Continuação do artigo de Vasco Rato, no "Independente"
"Depois de ter resistido aos projectos totalitários do século XX, a direita deve manter-se fiel a esta tradição libertária. Não se pode pedir que o Estado seja afastado da 'economia' e, depois, exigir que esse mesmo Estado se transforme num guardião de valores e princípios morais que, mesmo se maioritários, nunca poderão ser consensuais numa sociedade pluralista. A direita deve assumir uma postura intransigente em defesa do pluralismo e não da 'maioria moral'.
A segunda questão que se apresenta prende-se com a moralidade do aborto. Para a direita tradicionalista, a interrogação nem sequer se põe: o aborto é sempre 'imoral'. Tal absolutismo e intolerância ignoram as 'realidades' que levaram uma mulher a interromper uma gravidez. Se recusarmos a ideia de que os 'juízos' devem ser feitos no abstracto - sem medir as consequências de tais juízos para as pessoas - as realidades subjacentes à decisão de abortar assumem uma relevância gigantesca. Algumas mulheres, por razões de natureza profissional, engravidam sem estarem preparadas para a maternidade. Outras não terão condições materiais para garantir uma vida digna à criança. A gravidez também pode resultar de casos extra-conjugais ou da irresponsabilidade adolescente.

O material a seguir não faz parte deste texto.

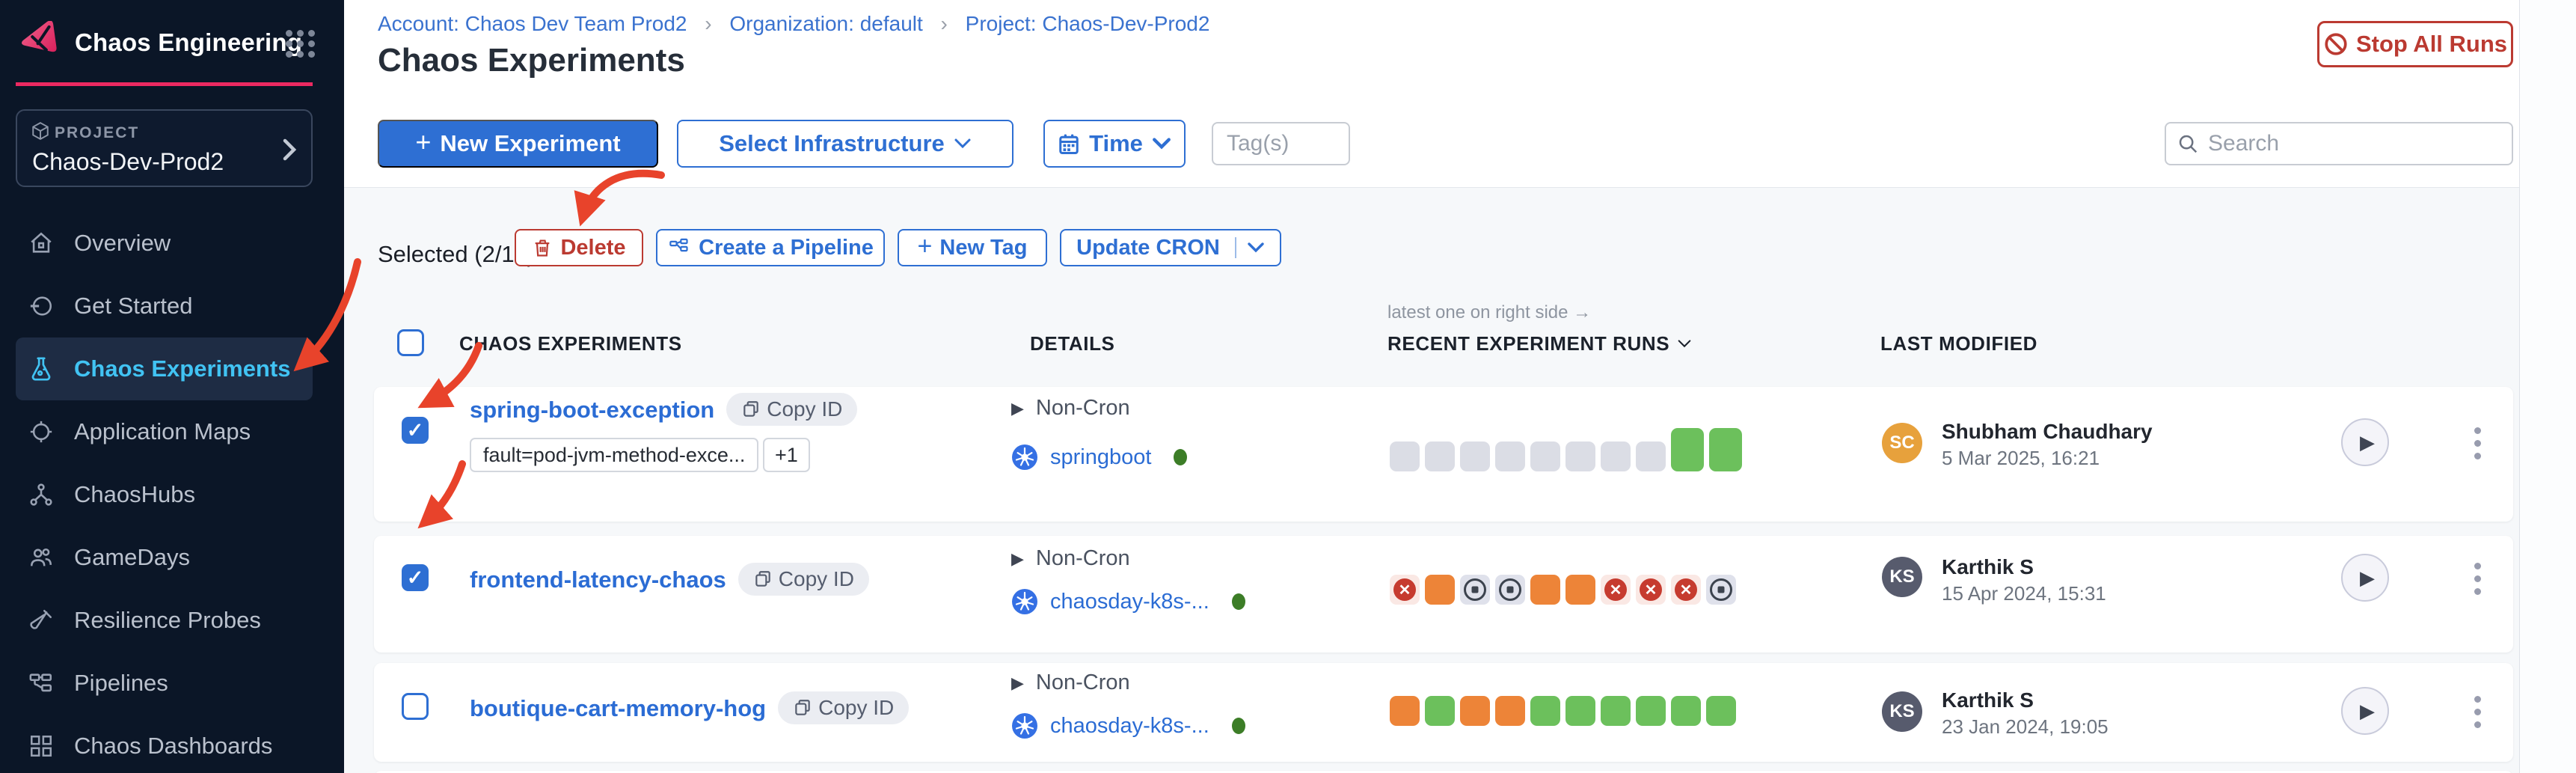 This screenshot has height=773, width=2576. I want to click on breadcrumb-account: Account: Chaos Dev Team Prod2, so click(532, 24).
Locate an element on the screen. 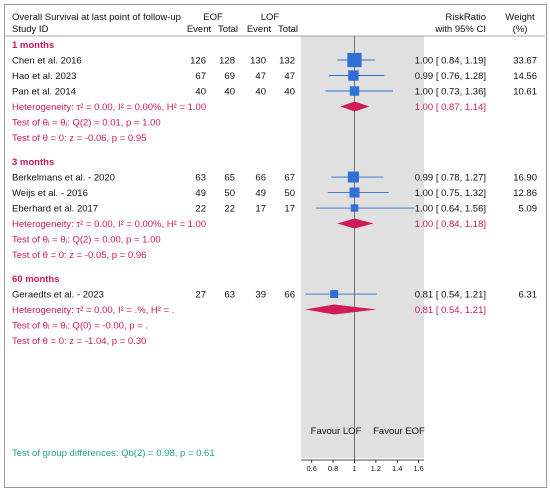 The width and height of the screenshot is (550, 490). x-axis: 0.6 0.8 1 1.2 1.4 1.6 is located at coordinates (365, 466).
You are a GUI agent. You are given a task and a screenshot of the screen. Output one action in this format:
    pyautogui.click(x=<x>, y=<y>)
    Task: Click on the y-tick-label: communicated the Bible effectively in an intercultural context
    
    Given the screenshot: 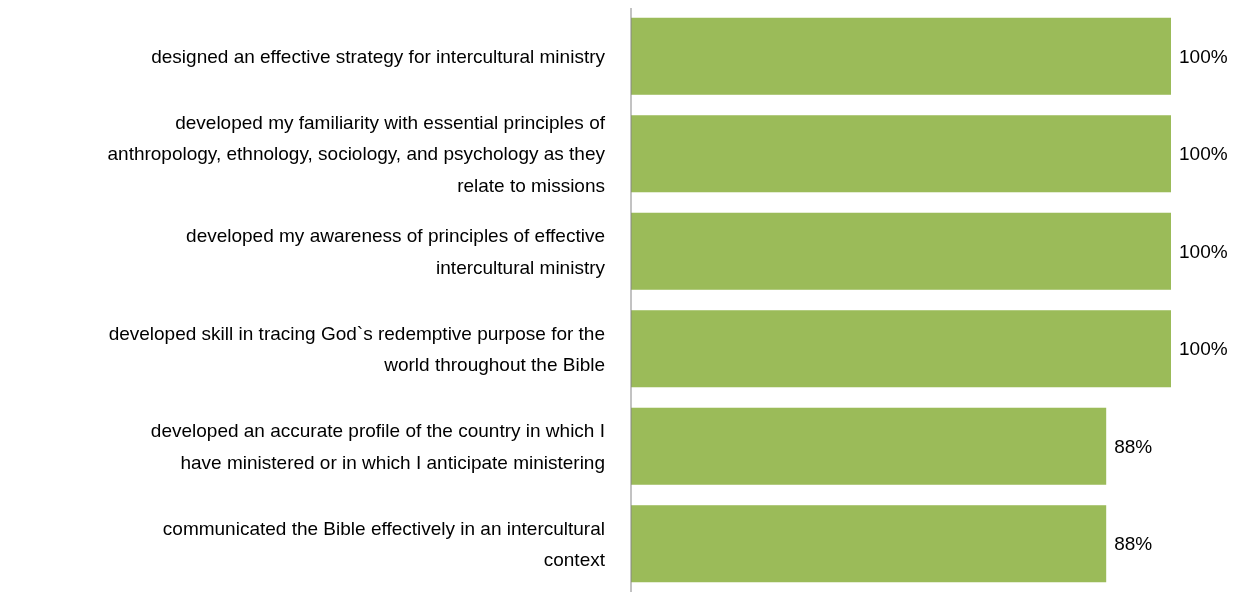 What is the action you would take?
    pyautogui.click(x=384, y=544)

Pode dizer-se que nenhuma destas razões justifica o aborto. Talvez. Mas tal juízo ignora o contexto da decisão e as consequências que uma gravidez indesejável poderão ter na vida das pessoas, inclusivé da dos recém-nascidos. Nenhuma mulher opta por interromper a gravidez de maneira leviana. São decisões dolorosas que deixam marcas psicológicas e emocionais duradouras e, por vezes, levam ao colapso dos relacionamentos. E se o aborto é uma opção traumática, porquê transformar a mulher numa criminosa? Salvaguardando as três excepções previstas na lei, qualquer mulher que opte por fazer um aborto é uma criminosa. E é aqui que reside o problema essencial: o Estado criminaliza escolhas que deveriam ser do foro privado.
Nenhuma reflexão sobre o aborto pode escamotear o essencial: quando começa a vida? A resposta que se dá a esta interrogação é decisiva, porque determina a resposta que se dá às duas anteriores. Definir o começo da vida pressupõe definir o fim da vida. Hoje, a morte clínica ocorre no momento de cessação da actividade cerebral. Se assim é, faz sentido adoptar a definição de 'vida' aceite pela esmagadora maioria da comunidade científica: a vida começa quando se verifica actividade cerebral. Eis uma definição inequívoca e universalmente aplicável. Significa isto que um feto - até ao início da actividade cerebral - não é uma vida humana. Concordo que o 'direito à vida' é sagrado, apenas discordo de definições ético-religiosas quanto ao início da vida. Pode, é certo, adoptar-se a posição de que a vida começa na concepção e que os fetos são 'vidas potenciais'. Porém, se assim é, as excepções hoje concedidas pela lei - aborto em caso de violação, grave deformação do feto ou grave perigo para a vida da mãe - logicamente deixariam de ser permitidas.
Em Portugal, devemos descriminalizar o aborto, mas não devemos ignorar que muitos portugueses se opõem a essa medida. De facto, julgo que seria uma afronta a estes cidadãos se o aborto fosse pago pelos seus impostos. A solução política é, portanto, permitir o funcionamento de clínicas privadas, mas o custo do aborto seria sempre suportado por quem opta por esse caminho. Tal como o Estado não deve criminalizar uma decisão individual, não há razão para que o Estado pague as despesas dessa decisão através do Serviço Nacional de Saúde. Numa sociedade pluralista, julgo que esta solução é a única que poderá respeitar as sensibilidades de todos os cidadãos. Não terá a "coerência" dos absolutistas, mas poderá humanizar uma lei hipócrita que é sistematicamente violada com toda a impunidade".